ルネサス エレクトロニクスは2月18日、回路線幅に28nmプロセスを採用したマイコン内蔵用フラッシュメモリIPを開発したと発表した。
内蔵用フラッシュメモリは今後、マイコンによる制御の高度化により、40nmプロセス技術で実現可能な最大容量8MBを超える10MBクラスが必要になることが予想されており、そうした大容量化ニーズに対応する必要が求められていた。同社ではそうしたニーズへの対応として、従来品の40nmプロセスよりも微細な28nmプロセスの試作開発を行ってきており、今回、28nmを用いた試作チップにて160MHzの高速読み出し、20年のデータ保持時間、25万回の書き換え回数(データ保存用の場合)を達成したという。プロセスの微細化が進むにつれ、内蔵用フラッシュメモリの性能・信頼性を維持することは困難になってきているが、従来プロセスでも使用してきたMONOS構造フラッシュメモリのスケーラビリティを生かすことで実現できたという。

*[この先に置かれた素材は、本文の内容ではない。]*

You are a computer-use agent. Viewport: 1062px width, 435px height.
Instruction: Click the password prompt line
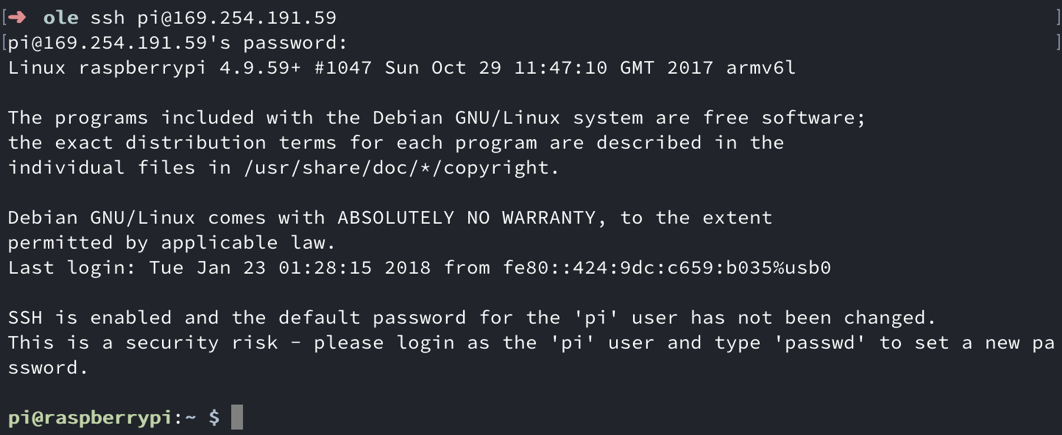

今回の技術を用いた28nmフラッシュマイコンを製品化した場合、最大容量が16MB以上のフラッシュメモリを1チップに搭載可能となるほか、微細化効果により、ロジック部分は高速かつ低消費電力なトランジスタを40nm比で約2倍内蔵できるのに加え、マルチCPUコアへの対応、機能安全への対応や、セキュリティ、複数規格のインタフェースを搭載したマイコンなどが開発可能となり、自動車の電子制御ユニット(Electronic Control Unit:ECU)の統合も可能になるという。また、ADAS(Advanced Driving Assistant System:先進運転支援システム)分野では、3次元レーダへの対応が可能となるため、自動車の安全性向上を図ることができるほか、パワートレイン分野では、燃料噴射に必要なマッピングデータの増加とデータ処理能力の向上による細やかな燃料噴射と点火が可能となるため、自動車の燃費向上だけでなく環境やエネルギー問題にも寄与するとしている。